World Wide Web Consortium (W3C) は24日、 Cascading Style Sheets, level 2 (CSS2) を W3C 勧告案として公開しました。 同勧告案に対して、今後 W3C 会員による検討と投票が行なわれます。
CSS2 の特長
W3C Cascading Style Sheets and Formatting Properties (CSS&FP) ワーキンググループによって開発・発展された CSS は、Web ページの表現力を向上させ、より柔軟なレイアウトを可能にするスタイルシート記述言語です。 CSS2 は、現在広く普及している CSS1 をもとに、以下に挙げるような新機能を追加したものです。
- 多様なメディアのスタイル制御
- 印刷、スライド、携帯端末などさまざまなメディアに対するスタイル制御が可能になりました。例えば印刷出力において改ページ位置、ヘッダ・フッタなどを指定することができます。
- 位置指定や重ね合わせ
- 文書中の要素の表示位置や、その重ね合わせの順番を指定できるようになり、柔軟なページレイアウトが可能になりました。
- より進んだ国際化対応
- 言語属性によるスタイル選択、日本語などに合わせたリストの番号付け、文字セットの指定、右から左へ書く言語のサポートなど、より進んだ国際化が行なわれました。
- 柔軟なフォント機能
- 自動的なフォントのダウンロードや合成などが可能になりました。
- 音声出力の制御
- 音声出力を利用する際の声色、音量、速さ、高さ、定位などの各種プロパティを指定することが可能になりました。

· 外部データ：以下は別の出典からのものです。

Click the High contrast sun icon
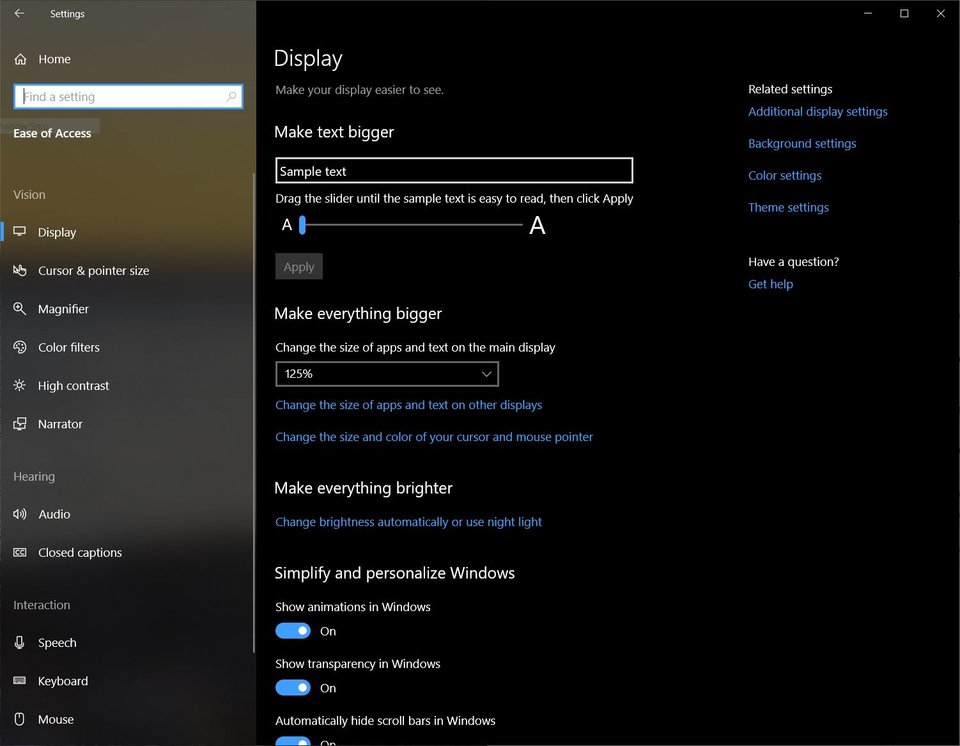Viewport: 960px width, 746px height. pyautogui.click(x=20, y=386)

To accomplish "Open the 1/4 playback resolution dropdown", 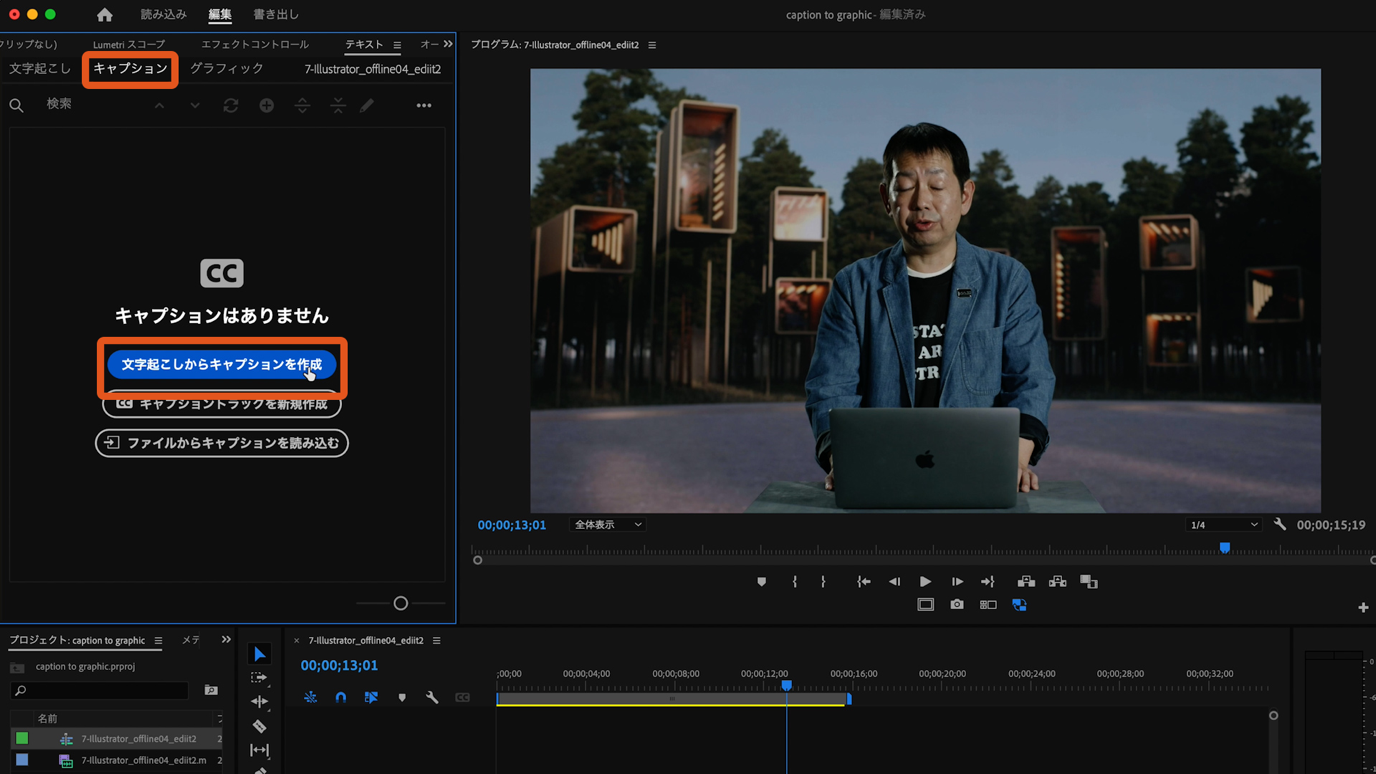I will coord(1223,525).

W3C はより豊富な表現を可能にするため、また実装の一貫性を保証するため、CSS を発展させる作業を続けています。
CSS&FP ワーキンググループは産業界で中心的な役割をはたしている企業・団体、および Web デザイン、印刷、国際化、出版などの専門家で構成されています。 メンバーとしてアドビシステムズ社、 Bitstream Inc.、 Centrum voor Wiskunde en Informatica (CWI)、 Electricité de France、 ヒューレット・パッカード、IBM コーポレーション、 Lotus Development Corporation、 Macromedia Inc.、 マイクロソフト・コーポレーション、 National Institute of Stardards and Technology (NIST)、 Novell, Inc.、 Silicon Graphics, Inc.、 SoftQuad Inc. などが参加しています。